Is BGP Badly Broken?
Nuance is lost in 140 chars. Those were the closing words in a tweet exchange I was involved in this morning. The subject was on BGP being broken.
The exchange started after Greg posted a link to a presentation from RIPE71 about simplifying BGP setup. It is an interesting presentation, essentially it is proposing encoding business relationships into your BGP config in order to avoid route leaks. It is an interesting approach, and works well to address a specific class of route leaks; however the claim that it allows “no mistake leaks” is too bold IMHO.
Before diving further into detail, we should be clear on terms. At the same meeting Randy Bush presented on several topics in one presentation, including a taxonomy of Internet routing events. In this taxonomy a leak is distinct from a mis-origination or hijack, and is defined as:
leak — i receive P and send it on to folk to whom i should not send it for business reasons (transit, peer, …)
The most obvious example of this is when a misconfigured edge network allows routes from one transit provider to be passed to a second upstream (edit: I classify peers as upstream in this context) . This happens depressingly frequently and it is generally handled quietly by the upstream network. When it isn’t handled it usually manifests as localised latency issues and packet loss (localised in a global context, the geographic impact can be quite large).

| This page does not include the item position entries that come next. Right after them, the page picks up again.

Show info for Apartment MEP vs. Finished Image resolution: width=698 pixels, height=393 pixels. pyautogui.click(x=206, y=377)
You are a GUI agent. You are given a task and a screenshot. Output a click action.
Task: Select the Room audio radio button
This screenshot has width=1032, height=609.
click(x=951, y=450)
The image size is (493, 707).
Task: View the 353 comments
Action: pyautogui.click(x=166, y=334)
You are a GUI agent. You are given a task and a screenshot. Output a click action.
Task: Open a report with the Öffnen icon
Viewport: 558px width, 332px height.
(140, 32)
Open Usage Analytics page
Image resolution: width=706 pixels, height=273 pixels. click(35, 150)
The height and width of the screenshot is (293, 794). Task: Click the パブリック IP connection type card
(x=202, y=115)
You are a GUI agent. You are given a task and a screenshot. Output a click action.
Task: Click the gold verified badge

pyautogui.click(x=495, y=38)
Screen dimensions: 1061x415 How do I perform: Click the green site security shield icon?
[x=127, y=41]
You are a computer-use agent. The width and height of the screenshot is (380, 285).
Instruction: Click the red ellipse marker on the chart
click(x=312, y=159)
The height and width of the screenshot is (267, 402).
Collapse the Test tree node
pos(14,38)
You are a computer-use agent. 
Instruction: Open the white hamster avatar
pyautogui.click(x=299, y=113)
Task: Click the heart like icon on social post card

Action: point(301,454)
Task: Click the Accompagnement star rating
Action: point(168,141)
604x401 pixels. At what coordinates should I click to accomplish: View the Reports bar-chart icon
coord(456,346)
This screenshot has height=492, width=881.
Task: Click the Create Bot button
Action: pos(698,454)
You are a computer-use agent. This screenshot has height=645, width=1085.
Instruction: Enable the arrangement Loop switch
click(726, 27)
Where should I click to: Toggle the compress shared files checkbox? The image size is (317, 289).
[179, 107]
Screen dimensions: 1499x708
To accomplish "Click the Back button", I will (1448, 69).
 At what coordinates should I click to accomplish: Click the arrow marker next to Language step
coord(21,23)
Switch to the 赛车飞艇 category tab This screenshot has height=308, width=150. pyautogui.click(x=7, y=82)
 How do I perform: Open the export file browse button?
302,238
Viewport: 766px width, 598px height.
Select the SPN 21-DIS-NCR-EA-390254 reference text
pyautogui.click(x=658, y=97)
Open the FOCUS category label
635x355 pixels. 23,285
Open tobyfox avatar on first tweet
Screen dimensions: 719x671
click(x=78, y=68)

Dealing with these issues is pretty straight forward and most well run networks will run a two-pronged approach to mitigation, constraining routes learnt from downstream networks to avoid being the cause and using automated tools to provide notification of route leaks from other parties. A set of best practices are encoded in the MANRS project which is gaining support in the industry.
There are some terminology differences but the MANRS approach is largely compatible with the Simple BGP approach in the presentation and if adopted as default behaviour when establishing BGP relationships (a pretty big if) this could provide an improved standard behavior in the Internet context, reducing the chance of misconfiguration. So mostly I am in agreement that this would be a good thing but I am sceptical about adoption.
The meat of the conversation this morning (and the area where I don’t think 140 characters allowed me to express my nuance) was around the conclusions to draw from this.
Saying that BGP is broken is a massive overstatement. BGP is not a policy engine; BGP is a routing protocol, and as a routing protocol it does a good job. The standard set of attributes and the extensibility are what has allowed a protocol written on two napkins nearly 30 year ago to still be relevant today. The flexibility of BGP is at the core of its success and the vast majority of BGP networks work fine, whether they are capital-I Internet, MPLS IPVPNs, VPLS or EVPN based.
Now, just so we are straight, when I say that BGP is not broken I am not some protocol apologist. What I am objecting to is actually a conflation of BGP the protocol and the Internet Routing function, which is an application built on the BGP protocol requiring distributed coordination of policy. If the statement was “Internet Routing is broken” I would object less (although I’d still argue that “Internet Routing is fragile” is more accurate, even if it is a less effective sound-bite).
As an example: from the definition above preventing route leaks requires encapsulation of business relationships into the routing policy. Encoding these relationships at a protocol level may be a pragmatic solution to reduce the fragility of the global routing infrastructure but by doing so we are encoding a specific use-case into a a general purpose protocol with a clear layer violation.
The key fact that makes Internet routing fragile is that BGP is susceptible to misconfiguration (intentional or unintentional). Being tolerant to misbehaving nodes is known in computer science circles as Byzantine fault tolerance. It is a hard problem, but one that there has been considerable research on. I am sure that a smart, driven person could come up with a way of applying this to BGP (I don’t think I am either smart enough or driven enough to be that person), but shoe-horning that into a routing protocol will add significant complexity and gaining the acceptance required to convince people to deploy in production would be a sisyphean endeavour.
This brings me to another computer science concept that is familiar to all network engineers. Layering.
Efforts like MANRS may not be stated as such, but are effectively an attempt to standardise a higher level protocol built on BGP, a protocol that standardises business relationships and expectations for cooperation between operators. Parts of this can be delivered using BGP in a prescribed way (perhaps we even need new AFI/SAFI pairs to encapsulate IPv4/Internet and IPv6/Internet so we can be clear when the “Internet Routing function” rules need to be applied). Other parts of this higher level protocol may be addressed by other low-level protocols (e.g. rPKI, RPSL, DNS, perhaps even email).
Step one is to define the required behaviour, step two is to figure out the best ways of addressing those requirements and step three would be protocol changes.
Saying that BGP is broken preempts any analysis and makes the assumption that BGP is the right protocol to implement the fix (edit: or that BGP is unfixable and needs to be replaced wholesale). This assumption leads to encapsulation of even more functions into BGP, and to my mind likely makes things worse, not better.
Edit: some clarifications (annotated inline) and some minor fixes to grammar.